The forward-looking information included in this news release is not a guarantee of future performance and should not be unduly relied upon. Such information involves known and unknown risks, uncertainties and other factors that may cause actual results or events to differ materially from those anticipated in such forward-looking information including, without limitation: failure to complete the Acquisition, at all or on terms or within the timeline described in this press release; failure by Enerplus to realize anticipated benefits of the Acquisition or the Bruin Acquisition; changes, including future decline, in commodity prices, including as a result of continued COVID-19 pandemic; changes in realized prices for Enerplus' products from those currently anticipated; changes in the demand for or supply of Enerplus' products; unanticipated operating results, results from Enerplus' capital spending activities or production declines; curtailment of Enerplus' production due to low realized prices or lack of adequate infrastructure; changes in tax or environmental laws, royalty rates or other regulatory matters; changes in development plans by Enerplus or by third party operators of Enerplus' properties; increased debt levels or debt service requirements; changes in estimates of Enerplus' oil and gas reserves and resources volumes; limited, unfavourable or a lack of access to capital markets; increased costs; a lack of adequate insurance coverage; the impact of competitors; reliance on industry partners; failure to complete any anticipated acquisitions or divestitures; changes in law or government programs or policies in Canada or the United States; and certain other risks detailed from time to time in Enerplus' public disclosure documents (including, without limitation, those risks identified in its annual information form for the year ended December 31, 2020, management's discussion and analysis ("MD&A"), and Form 40-F at December 31, 2020 as it may be updated from time to time by current reports on Form 6-K, all of which are available, as applicable, on SEDAR website at, on the SEC's website at and on Enerplus' website).

The purpose of our estimated free cash flow disclosure, is to assist readers in understanding our expected and targeted financial results, and this information may not be appropriate for other purposes.
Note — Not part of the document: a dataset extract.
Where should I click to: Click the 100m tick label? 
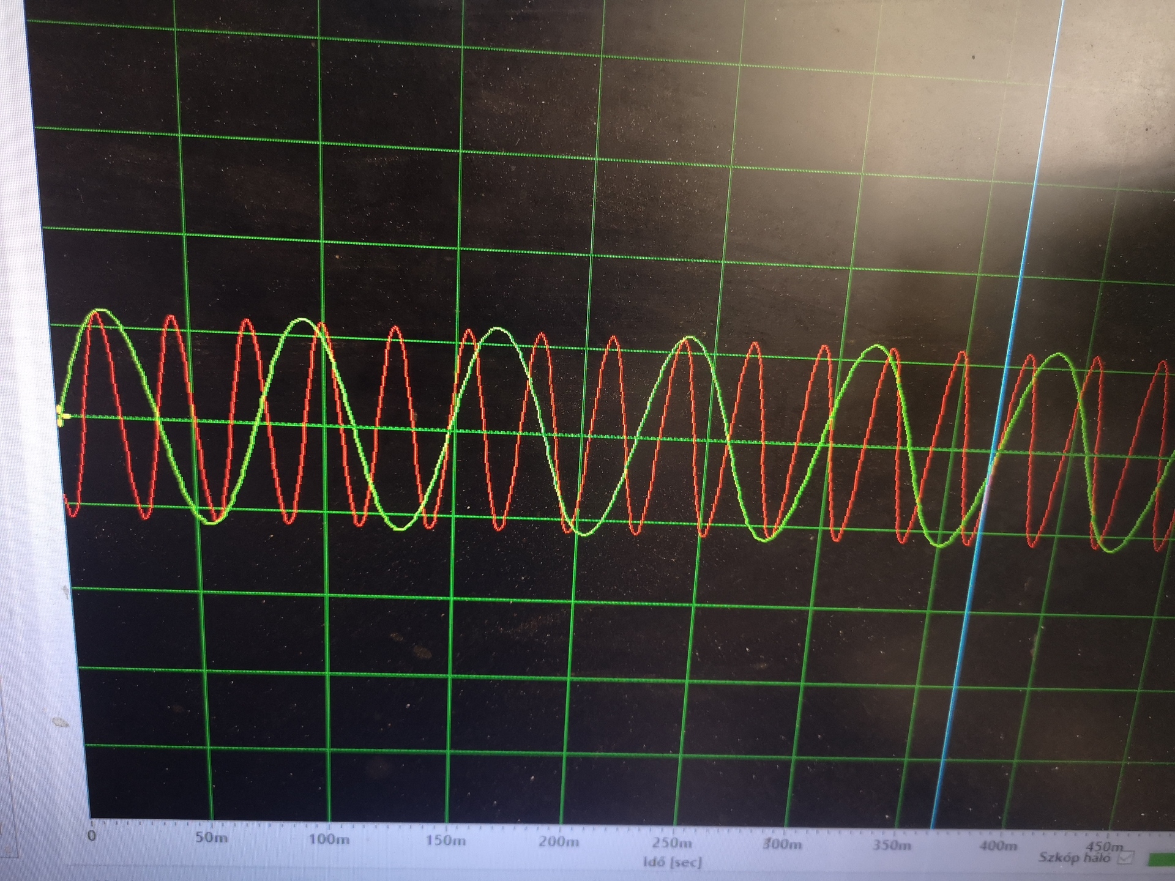[329, 838]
Information in this press release is provided as of the date hereof and Enerplus assumes no obligation to update any forward-looking statements, unless otherwise required by law.

In this news release, Enerplus uses the terms "adjusted funds flow", "free cash flow" (including per share measures), "net debt to adjusted funds flow ratio", and "reinvestment rate" as measures to analyze operating and financial performance. "Adjusted funds flow" is calculated as net cash generated from operating activities but before changes in non-cash operating working capital and asset retirement obligation expenditures. "Free cash flow" is defined as "Adjusted funds flow less exploration and development capital spending".  "Net debt to adjusted funds flow ratio" is calculated as total debt net of cash divided by a trailing twelve months of adjusted funds flow. "Reinvestment rate" is calculated as exploration and development capital spending divided by adjusted funds flow.
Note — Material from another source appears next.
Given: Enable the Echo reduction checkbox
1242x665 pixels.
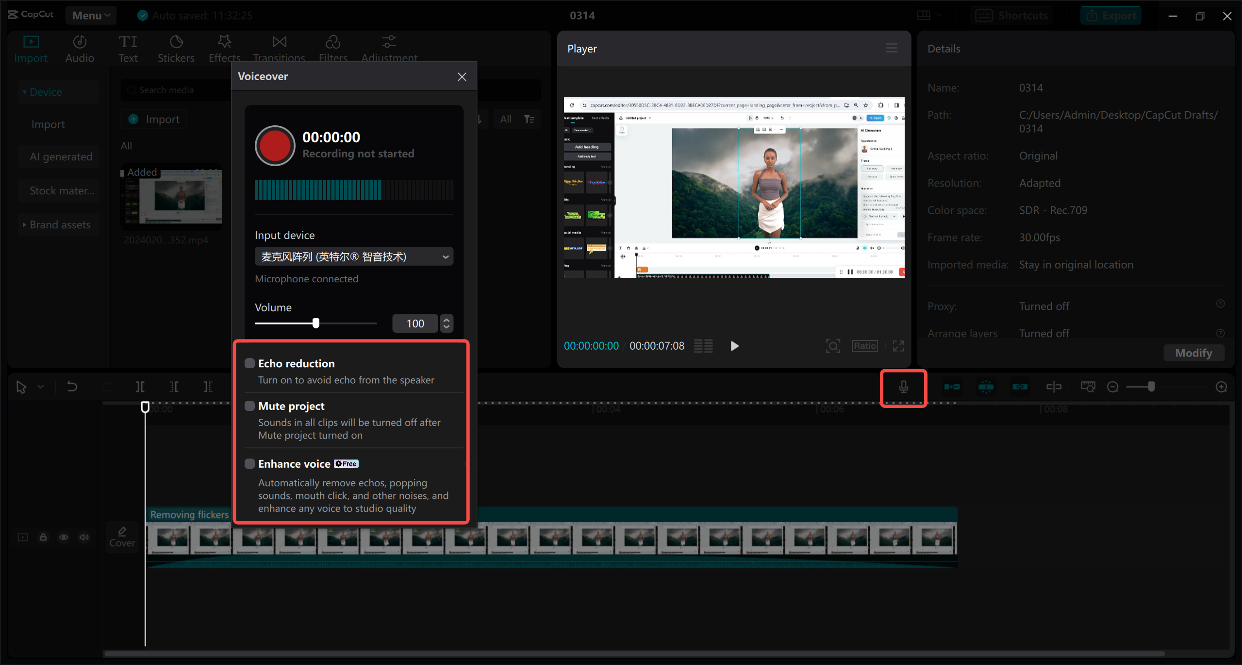Looking at the screenshot, I should click(250, 363).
Enerplus believes that, in addition to net earnings and other measures prescribed by U.S. GAAP, the terms "adjusted funds flow", "free cash flow" (including per share measures), "net debt to adjusted funds flow ratio", and "reinvestment rate" are useful supplemental measures as such provide an indication of the results generated by Enerplus' principal business activities. However, these measures are not recognized by U.S. GAAP and do not have a standardized meaning prescribed by U.S. GAAP. Therefore, these measures, as defined by Enerplus, may not be comparable to similar measures presented by other issuers.